## Given records
★ ★ ★ ★ ★
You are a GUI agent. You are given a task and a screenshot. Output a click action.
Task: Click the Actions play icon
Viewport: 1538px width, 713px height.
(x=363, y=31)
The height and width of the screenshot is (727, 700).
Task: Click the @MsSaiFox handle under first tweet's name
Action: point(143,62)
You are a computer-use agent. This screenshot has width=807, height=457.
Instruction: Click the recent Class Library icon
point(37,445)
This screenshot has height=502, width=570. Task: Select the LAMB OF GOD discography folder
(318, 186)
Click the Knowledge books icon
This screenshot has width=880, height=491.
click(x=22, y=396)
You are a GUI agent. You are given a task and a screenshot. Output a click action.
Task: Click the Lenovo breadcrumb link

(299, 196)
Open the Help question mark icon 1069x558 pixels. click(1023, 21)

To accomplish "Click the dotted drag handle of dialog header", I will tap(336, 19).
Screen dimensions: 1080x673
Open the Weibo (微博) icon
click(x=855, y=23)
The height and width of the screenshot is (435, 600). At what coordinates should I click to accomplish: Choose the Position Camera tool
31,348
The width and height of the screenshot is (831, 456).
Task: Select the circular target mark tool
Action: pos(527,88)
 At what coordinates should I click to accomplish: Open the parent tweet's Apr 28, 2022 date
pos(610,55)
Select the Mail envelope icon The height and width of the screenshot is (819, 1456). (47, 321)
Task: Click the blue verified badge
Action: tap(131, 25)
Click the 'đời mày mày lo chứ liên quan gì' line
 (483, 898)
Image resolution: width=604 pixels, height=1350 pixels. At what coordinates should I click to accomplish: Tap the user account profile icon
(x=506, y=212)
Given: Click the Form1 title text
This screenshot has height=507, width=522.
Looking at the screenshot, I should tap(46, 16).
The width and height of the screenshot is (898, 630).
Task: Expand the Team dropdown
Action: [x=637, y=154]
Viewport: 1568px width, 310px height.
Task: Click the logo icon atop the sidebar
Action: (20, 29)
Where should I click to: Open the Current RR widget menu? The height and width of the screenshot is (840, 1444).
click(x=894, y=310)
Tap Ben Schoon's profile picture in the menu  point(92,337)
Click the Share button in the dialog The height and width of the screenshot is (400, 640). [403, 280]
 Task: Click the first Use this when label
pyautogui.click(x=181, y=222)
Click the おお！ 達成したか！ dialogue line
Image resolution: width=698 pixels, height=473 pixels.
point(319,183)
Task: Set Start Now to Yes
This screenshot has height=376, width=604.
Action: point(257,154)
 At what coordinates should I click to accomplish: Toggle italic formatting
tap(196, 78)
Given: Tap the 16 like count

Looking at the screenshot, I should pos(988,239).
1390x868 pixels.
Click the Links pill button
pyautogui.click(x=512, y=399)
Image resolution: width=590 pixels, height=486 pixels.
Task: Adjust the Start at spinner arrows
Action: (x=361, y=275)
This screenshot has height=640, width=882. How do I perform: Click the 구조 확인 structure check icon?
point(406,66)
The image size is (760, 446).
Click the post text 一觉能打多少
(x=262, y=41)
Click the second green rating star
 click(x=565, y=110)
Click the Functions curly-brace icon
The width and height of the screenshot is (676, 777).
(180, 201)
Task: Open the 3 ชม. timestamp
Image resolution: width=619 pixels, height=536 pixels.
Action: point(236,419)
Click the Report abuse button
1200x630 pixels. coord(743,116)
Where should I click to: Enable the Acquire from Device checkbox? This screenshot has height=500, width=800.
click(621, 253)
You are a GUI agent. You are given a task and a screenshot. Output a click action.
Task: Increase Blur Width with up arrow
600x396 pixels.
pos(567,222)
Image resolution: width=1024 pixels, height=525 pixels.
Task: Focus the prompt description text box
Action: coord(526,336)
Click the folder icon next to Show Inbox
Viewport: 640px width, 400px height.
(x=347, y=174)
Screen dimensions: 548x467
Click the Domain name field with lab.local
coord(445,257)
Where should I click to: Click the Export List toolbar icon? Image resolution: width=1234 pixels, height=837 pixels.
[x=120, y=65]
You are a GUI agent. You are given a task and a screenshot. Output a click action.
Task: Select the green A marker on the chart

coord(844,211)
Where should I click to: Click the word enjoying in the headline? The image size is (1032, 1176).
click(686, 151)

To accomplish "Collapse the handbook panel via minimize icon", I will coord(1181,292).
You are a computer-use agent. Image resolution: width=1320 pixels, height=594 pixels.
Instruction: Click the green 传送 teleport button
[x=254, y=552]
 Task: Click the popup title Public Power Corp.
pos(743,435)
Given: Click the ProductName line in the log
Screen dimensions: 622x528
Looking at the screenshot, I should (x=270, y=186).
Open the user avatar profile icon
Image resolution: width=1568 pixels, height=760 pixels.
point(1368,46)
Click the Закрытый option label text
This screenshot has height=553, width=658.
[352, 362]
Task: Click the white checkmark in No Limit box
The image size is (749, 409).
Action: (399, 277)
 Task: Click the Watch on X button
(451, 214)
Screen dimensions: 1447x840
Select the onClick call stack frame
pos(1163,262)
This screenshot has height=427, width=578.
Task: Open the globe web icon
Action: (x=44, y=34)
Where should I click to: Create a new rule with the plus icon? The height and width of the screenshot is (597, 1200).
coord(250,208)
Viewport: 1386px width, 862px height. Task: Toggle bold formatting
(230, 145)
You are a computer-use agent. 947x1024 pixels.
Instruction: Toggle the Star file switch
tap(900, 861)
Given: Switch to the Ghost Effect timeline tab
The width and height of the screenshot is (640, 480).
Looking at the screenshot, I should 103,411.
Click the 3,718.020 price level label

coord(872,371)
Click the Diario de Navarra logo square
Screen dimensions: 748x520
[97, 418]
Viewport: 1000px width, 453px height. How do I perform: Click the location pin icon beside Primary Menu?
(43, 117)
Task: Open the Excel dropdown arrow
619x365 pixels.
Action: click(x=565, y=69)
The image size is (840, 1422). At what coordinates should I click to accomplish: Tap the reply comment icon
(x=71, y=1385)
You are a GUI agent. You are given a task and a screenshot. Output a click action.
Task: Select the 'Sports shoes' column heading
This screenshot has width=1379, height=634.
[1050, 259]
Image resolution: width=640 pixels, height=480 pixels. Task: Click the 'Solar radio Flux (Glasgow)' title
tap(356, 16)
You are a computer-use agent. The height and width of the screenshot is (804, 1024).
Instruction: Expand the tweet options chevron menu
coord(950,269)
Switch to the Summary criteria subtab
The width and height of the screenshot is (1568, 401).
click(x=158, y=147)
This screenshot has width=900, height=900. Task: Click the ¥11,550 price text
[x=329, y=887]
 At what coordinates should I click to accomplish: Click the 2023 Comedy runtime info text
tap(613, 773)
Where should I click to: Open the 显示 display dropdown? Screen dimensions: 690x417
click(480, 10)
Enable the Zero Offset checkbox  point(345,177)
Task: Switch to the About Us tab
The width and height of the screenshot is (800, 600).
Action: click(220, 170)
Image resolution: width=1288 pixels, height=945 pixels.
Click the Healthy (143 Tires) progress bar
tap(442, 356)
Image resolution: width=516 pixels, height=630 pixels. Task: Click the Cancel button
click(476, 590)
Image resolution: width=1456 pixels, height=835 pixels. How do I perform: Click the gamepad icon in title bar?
★ ★ ★ ★ ★
## Problem to solve
Pull every line containing "will" out of the data above.

## Task output
To accomplish "Click the dotted drag handle of dialog header", I will tap(336, 19).
To accomplish "Collapse the handbook panel via minimize icon", I will coord(1181,292).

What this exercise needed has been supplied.